• **Stated goal**
Please rewrite the rows below with every "pixels" changed to "px" and nothing else altered. Leave the pictures out.

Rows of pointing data
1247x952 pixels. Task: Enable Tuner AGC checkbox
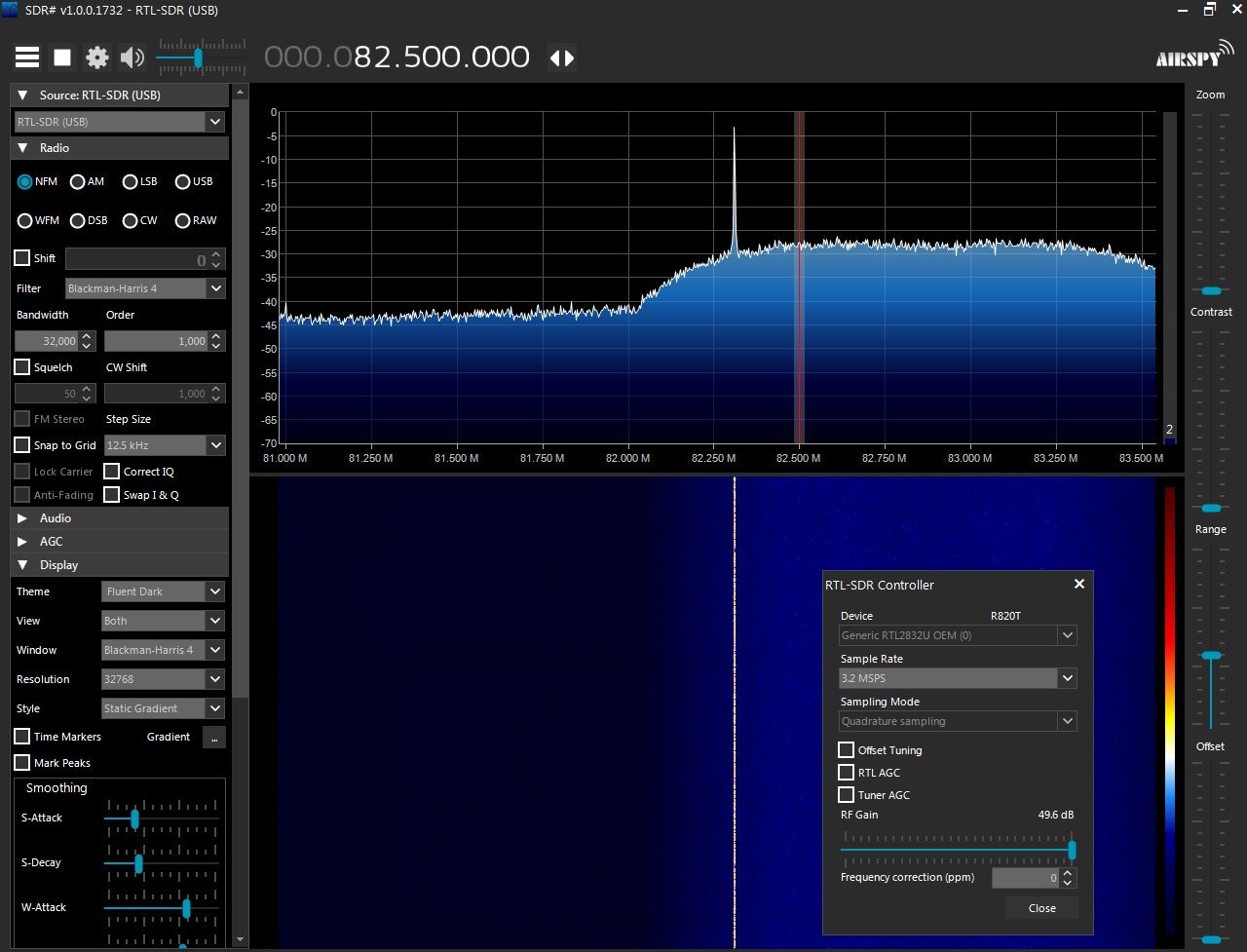click(847, 795)
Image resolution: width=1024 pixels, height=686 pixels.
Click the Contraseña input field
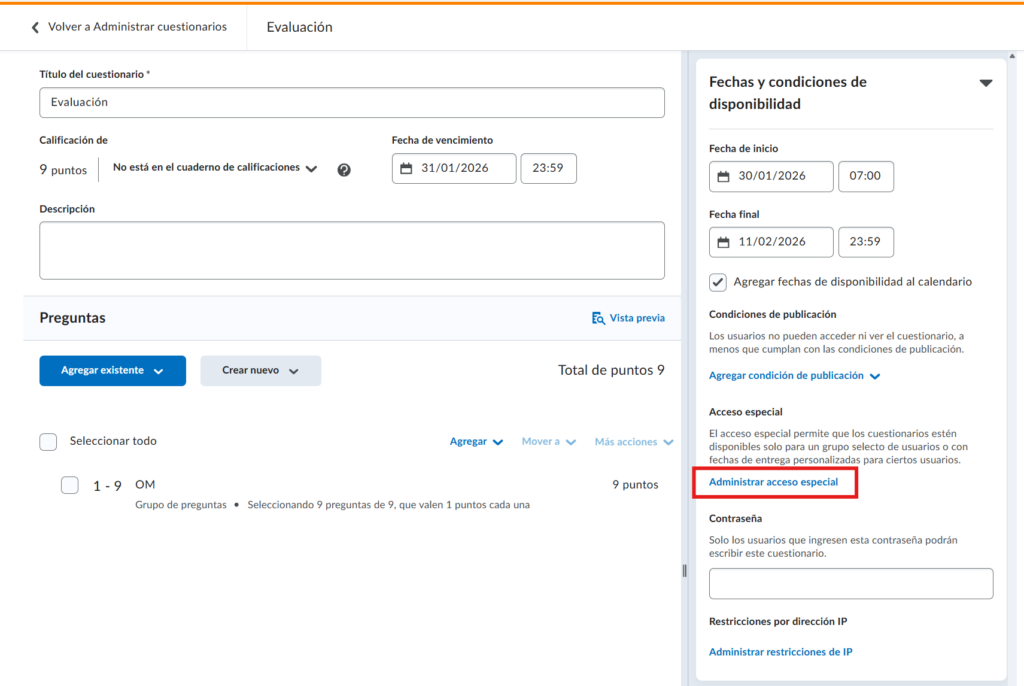tap(850, 584)
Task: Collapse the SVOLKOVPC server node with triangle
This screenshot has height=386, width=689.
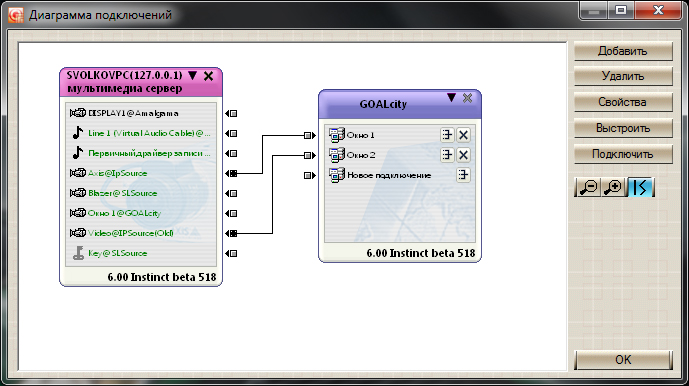Action: [192, 75]
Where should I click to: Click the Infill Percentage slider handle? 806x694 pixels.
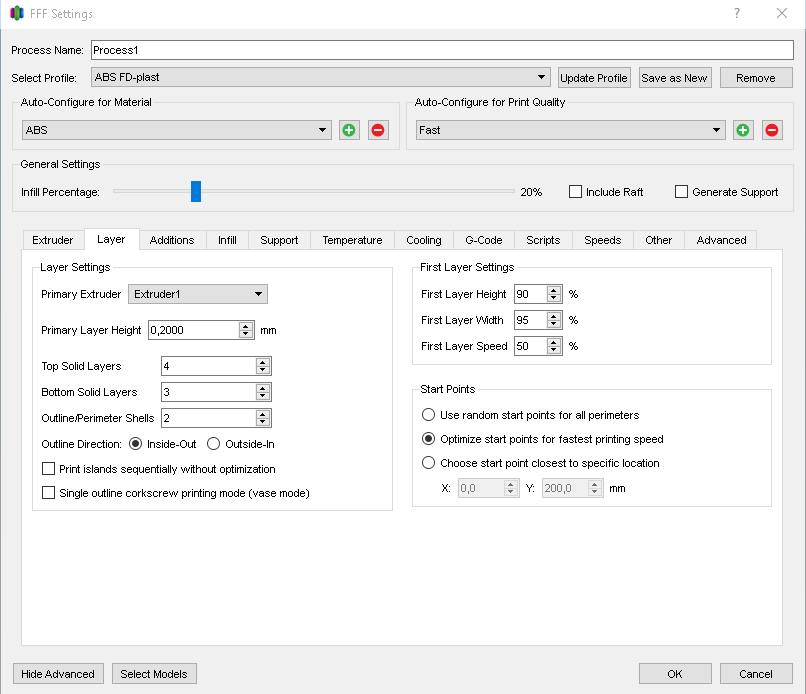196,191
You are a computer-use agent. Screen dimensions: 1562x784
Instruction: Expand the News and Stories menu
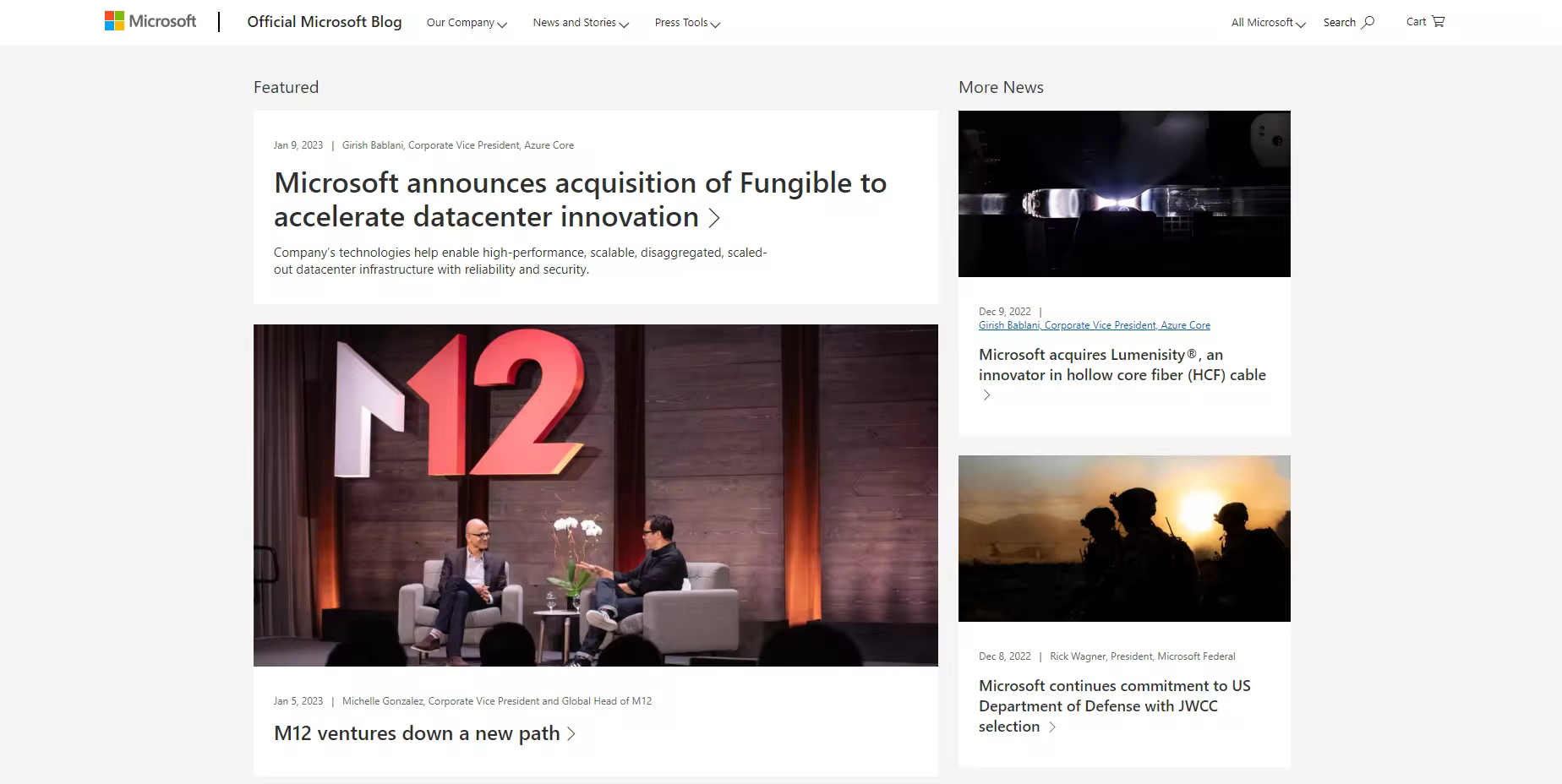click(x=580, y=23)
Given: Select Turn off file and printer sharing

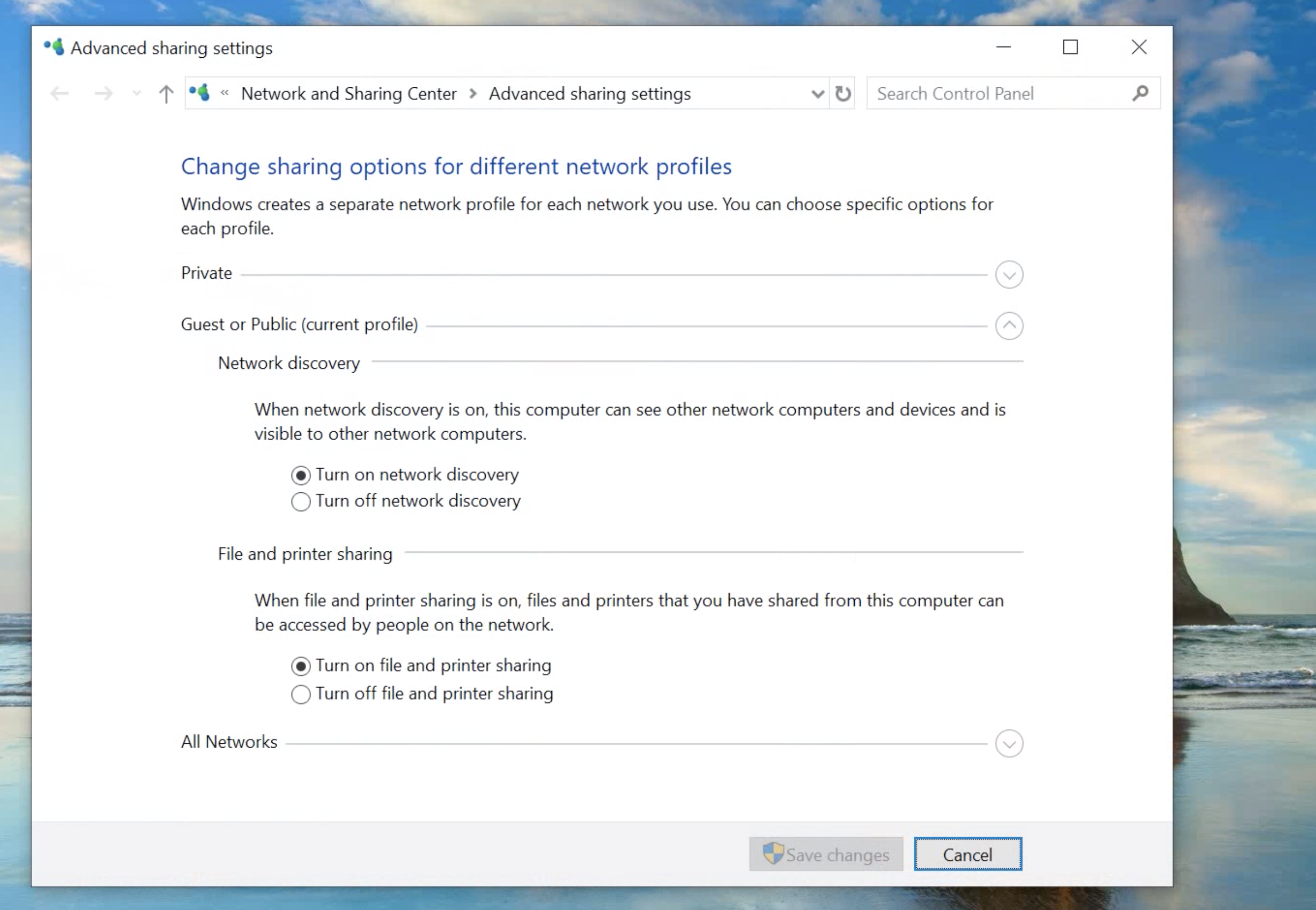Looking at the screenshot, I should [301, 695].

• **Task output**
1247x952 px. Task: Enable Tuner AGC checkbox
click(847, 795)
Image resolution: width=1024 px, height=686 px.
Click the Contraseña input field
tap(850, 584)
Task: Collapse the SVOLKOVPC server node with triangle
This screenshot has height=386, width=689.
Action: [192, 75]
Where should I click to: Click the Infill Percentage slider handle? 806x694 px.
196,191
You are a computer-use agent. Screen dimensions: 1562x784
Instruction: Expand the News and Stories menu
click(x=580, y=23)
Given: Select Turn off file and printer sharing

Looking at the screenshot, I should [301, 695].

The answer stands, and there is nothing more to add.